Every interaction with OpenMCF starts with a manifest -- a YAML file that declares what you want to deploy. OpenMCF manifests follow the Kubernetes Resource Model (KRM), which means if you have written a Kubernetes YAML file before, the structure will be immediately familiar: apiVersion, kind, metadata, spec.

The difference is what backs the manifest. In Kubernetes, the schema is defined by Go structs and validated by the API server at admission time. In OpenMCF, the schema is defined by Protocol Buffer definitions with field-level validation rules that are enforced before any cloud API is ever called.

Manifest Structure

Every OpenMCF manifest has five top-level fields:

apiVersion: <provider>.openmcf.org/v1
kind: <ComponentKind>
metadata:
  name: <resource-name>
  org: <organization>
  env: <environment>
  labels: { ... }
spec:
  # Provider-specific configuration
status:
  # Read-only, populated after deployment

apiVersion

The apiVersion identifies which provider and API version this manifest targets. It follows the pattern {provider}.openmcf.org/v1:

ProviderapiVersion
AWSaws.openmcf.org/v1
GCPgcp.openmcf.org/v1
Azureazure.openmcf.org/v1
Kuberneteskubernetes.openmcf.org/v1
DigitalOceandigital-ocean.openmcf.org/v1
Civocivo.openmcf.org/v1
Cloudflarecloudflare.openmcf.org/v1
OpenStackopenstack.openmcf.org/v1

The apiVersion value is enforced as a constant in the component's Protocol Buffer definition. If you set the wrong apiVersion, validation fails immediately -- not after a network call to a cloud provider.

kind

The kind identifies which deployment component this manifest represents. It is the exact name from the CloudResourceKind enum -- for example, KubernetesPostgres, AwsS3Bucket, GcpCloudSql, or AwsRdsInstance.

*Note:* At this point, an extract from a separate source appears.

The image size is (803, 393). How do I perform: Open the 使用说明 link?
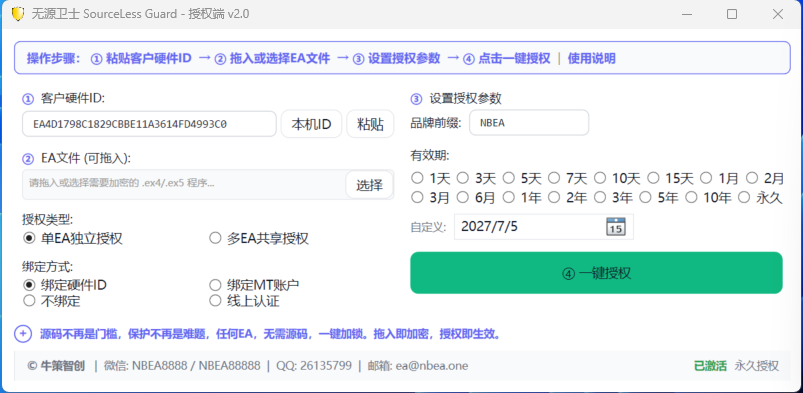591,58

Like apiVersion, the kind value is enforced as a constant in the protobuf definition:

string kind = 2 [(buf.validate.field).string.const = 'KubernetesPostgres'];

The combination of apiVersion and kind uniquely identifies the deployment component. The CLI uses these two fields to resolve the correct IaC module, load the right validation rules, and construct the stack input.

metadata

The metadata section identifies the resource and carries organizational context. It is defined by the shared CloudResourceMetadata message, which is the same across all 362 components.

metadata:
  name: session-store
  org: acme
  env: production
  labels:
    openmcf.org/provisioner: pulumi
    pulumi.openmcf.org/organization: acme
    pulumi.openmcf.org/project: platform
    pulumi.openmcf.org/stack.name: production.KubernetesPostgres.session-store
  tags:
    - database
    - backend

The metadata fields:

FieldPurpose
nameResource name. Used for identification and often as the basis for cloud resource naming.
orgOrganization identifier. Groups resources by team or business unit.
envEnvironment identifier (e.g., production, staging, dev).
labelsKey-value pairs. Some labels have special meaning to the CLI (see below).
annotationsKey-value pairs for arbitrary metadata. Not used by the CLI.
tagsString list for categorization and filtering.
relationshipsExplicit dependencies between this resource and other resources.
groupVisual grouping identifier (e.g., app/services, infrastructure/networking).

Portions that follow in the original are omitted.